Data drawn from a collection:
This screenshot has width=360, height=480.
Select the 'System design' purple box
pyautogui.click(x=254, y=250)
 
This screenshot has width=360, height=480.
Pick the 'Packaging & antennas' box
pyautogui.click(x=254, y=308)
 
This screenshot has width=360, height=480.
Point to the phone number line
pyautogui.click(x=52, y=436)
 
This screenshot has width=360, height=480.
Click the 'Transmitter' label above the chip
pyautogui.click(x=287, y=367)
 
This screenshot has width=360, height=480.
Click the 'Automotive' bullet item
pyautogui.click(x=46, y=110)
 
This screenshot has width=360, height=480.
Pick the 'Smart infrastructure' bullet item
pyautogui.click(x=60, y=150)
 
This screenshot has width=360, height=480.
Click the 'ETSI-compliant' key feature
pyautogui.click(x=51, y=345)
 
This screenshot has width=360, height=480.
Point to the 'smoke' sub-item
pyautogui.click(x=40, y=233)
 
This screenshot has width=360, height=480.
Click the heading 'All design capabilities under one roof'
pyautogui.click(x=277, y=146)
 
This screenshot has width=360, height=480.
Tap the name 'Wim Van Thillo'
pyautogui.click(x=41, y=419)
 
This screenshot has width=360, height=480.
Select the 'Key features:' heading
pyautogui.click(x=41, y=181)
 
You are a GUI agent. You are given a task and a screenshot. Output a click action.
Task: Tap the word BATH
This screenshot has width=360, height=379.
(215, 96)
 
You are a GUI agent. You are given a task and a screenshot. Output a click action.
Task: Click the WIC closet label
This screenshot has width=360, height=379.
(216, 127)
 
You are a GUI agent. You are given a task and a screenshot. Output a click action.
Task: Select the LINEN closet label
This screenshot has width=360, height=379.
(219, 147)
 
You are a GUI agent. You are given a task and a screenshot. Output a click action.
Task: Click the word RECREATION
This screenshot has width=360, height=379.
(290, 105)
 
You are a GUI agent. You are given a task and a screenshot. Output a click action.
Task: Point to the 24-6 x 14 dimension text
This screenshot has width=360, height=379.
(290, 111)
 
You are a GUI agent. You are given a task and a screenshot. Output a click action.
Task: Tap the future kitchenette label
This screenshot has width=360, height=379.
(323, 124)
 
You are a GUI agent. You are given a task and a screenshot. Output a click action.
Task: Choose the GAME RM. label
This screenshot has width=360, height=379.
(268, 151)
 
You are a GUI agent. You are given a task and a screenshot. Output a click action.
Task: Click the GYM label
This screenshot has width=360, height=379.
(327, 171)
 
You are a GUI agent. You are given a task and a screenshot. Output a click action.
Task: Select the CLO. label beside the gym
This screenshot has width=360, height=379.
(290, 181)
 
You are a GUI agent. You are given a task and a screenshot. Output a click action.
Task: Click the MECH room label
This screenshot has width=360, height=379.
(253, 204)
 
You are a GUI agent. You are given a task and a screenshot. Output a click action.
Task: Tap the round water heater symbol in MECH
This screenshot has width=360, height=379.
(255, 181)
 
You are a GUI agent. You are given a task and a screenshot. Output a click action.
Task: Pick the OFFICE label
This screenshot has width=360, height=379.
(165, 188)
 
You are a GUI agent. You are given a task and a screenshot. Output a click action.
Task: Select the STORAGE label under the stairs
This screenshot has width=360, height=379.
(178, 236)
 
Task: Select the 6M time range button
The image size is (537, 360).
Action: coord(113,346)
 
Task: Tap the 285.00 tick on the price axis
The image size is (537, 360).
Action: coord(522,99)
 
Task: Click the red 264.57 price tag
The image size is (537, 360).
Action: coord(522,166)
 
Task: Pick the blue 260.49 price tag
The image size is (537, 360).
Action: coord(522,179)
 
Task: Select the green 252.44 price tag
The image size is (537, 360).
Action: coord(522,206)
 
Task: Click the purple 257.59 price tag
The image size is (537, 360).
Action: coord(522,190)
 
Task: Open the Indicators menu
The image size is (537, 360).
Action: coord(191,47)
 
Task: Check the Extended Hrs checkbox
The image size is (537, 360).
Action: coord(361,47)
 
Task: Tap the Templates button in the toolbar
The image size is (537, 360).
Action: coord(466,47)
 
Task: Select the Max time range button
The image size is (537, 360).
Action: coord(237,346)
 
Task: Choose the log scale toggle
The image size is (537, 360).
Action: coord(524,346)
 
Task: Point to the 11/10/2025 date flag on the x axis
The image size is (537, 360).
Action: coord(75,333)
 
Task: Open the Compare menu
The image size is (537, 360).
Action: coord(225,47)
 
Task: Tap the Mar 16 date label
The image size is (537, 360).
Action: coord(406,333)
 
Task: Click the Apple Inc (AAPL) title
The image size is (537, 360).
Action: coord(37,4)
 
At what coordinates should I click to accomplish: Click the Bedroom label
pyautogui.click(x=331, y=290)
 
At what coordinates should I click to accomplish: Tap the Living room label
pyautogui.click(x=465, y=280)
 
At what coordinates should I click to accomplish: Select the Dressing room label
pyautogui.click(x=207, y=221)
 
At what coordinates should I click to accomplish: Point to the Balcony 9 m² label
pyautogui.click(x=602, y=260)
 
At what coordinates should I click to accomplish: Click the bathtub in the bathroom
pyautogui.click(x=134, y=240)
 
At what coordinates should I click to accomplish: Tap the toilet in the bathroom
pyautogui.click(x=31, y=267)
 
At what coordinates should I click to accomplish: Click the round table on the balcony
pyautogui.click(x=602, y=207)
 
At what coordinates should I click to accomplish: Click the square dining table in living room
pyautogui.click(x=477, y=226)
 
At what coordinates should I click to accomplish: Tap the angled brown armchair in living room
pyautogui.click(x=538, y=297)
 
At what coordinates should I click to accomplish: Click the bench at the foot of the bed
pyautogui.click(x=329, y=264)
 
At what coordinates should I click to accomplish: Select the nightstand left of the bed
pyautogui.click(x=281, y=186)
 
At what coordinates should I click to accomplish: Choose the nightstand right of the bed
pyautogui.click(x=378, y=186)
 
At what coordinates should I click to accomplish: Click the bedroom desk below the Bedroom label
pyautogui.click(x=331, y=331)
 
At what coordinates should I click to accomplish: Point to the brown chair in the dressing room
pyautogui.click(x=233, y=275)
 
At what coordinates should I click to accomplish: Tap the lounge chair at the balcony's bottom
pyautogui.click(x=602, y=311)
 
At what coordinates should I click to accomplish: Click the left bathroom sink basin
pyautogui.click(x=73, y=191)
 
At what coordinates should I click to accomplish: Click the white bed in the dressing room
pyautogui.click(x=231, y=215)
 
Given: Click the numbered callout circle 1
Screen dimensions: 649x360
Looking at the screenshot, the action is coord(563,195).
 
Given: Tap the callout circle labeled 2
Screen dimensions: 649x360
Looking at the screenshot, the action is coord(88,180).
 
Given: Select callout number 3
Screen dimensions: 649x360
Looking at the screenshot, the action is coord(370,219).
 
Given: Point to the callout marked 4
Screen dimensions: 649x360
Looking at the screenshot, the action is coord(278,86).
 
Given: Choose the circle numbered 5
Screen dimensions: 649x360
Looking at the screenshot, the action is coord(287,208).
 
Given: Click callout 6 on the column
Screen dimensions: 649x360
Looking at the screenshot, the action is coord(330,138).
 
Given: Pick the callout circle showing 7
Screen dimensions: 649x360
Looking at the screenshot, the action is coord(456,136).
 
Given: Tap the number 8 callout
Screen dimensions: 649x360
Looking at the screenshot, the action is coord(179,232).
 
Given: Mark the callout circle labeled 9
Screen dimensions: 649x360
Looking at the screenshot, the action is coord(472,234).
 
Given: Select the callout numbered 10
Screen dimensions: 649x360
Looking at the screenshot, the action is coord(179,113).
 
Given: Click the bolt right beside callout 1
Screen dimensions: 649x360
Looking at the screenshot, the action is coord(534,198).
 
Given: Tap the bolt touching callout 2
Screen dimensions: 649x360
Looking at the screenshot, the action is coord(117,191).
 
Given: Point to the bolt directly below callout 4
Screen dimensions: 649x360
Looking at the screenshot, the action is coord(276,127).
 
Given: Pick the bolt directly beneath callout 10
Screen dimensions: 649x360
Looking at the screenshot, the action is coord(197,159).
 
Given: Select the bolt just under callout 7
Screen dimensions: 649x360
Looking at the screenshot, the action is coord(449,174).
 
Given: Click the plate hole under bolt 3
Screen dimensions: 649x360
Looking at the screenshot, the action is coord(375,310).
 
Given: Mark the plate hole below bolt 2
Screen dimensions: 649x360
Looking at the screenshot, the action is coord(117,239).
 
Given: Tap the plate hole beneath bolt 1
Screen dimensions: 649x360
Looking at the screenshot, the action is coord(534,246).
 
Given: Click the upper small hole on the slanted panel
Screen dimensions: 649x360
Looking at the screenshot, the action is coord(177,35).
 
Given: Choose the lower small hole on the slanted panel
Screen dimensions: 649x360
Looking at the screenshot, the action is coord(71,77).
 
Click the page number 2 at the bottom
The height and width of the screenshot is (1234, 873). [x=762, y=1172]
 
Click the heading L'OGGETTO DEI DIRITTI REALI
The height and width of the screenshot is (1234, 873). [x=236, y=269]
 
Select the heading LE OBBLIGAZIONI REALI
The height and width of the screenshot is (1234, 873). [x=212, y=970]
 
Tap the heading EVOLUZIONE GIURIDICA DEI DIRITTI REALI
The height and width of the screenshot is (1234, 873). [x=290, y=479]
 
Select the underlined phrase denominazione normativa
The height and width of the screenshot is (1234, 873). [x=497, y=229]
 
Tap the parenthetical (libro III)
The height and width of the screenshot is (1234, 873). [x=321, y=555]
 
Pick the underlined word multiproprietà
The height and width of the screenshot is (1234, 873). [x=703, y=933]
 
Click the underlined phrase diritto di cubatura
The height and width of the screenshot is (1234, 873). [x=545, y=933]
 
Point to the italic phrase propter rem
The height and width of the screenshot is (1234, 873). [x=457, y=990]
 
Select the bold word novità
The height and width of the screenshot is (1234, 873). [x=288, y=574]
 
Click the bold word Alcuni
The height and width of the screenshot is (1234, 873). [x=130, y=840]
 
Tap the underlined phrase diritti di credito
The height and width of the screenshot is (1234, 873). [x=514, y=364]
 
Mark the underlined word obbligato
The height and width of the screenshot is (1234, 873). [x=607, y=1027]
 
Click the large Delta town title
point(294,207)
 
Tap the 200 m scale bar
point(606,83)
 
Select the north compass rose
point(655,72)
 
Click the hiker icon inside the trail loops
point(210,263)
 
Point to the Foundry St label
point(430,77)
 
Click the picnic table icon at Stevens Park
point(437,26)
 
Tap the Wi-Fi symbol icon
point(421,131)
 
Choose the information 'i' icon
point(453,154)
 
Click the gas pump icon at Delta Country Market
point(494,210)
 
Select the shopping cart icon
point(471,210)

# [EXERCISE DESCRIPTION]
Scale the click coordinates in the records, starting with the line containing "At what coordinates should I click to accomplish: Tap the lounge" and going on through the line containing "pyautogui.click(x=73, y=191)": give only those lines again, requests included, with each coordinate in the answers multiplied by 2.25 and rounded to a whole number, halves rounded up.

# [ANSWER TO THIS EXERCISE]
At what coordinates should I click to accomplish: Tap the lounge chair at the balcony's bottom
pyautogui.click(x=1355, y=700)
 
At what coordinates should I click to accomplish: Click the left bathroom sink basin
pyautogui.click(x=164, y=430)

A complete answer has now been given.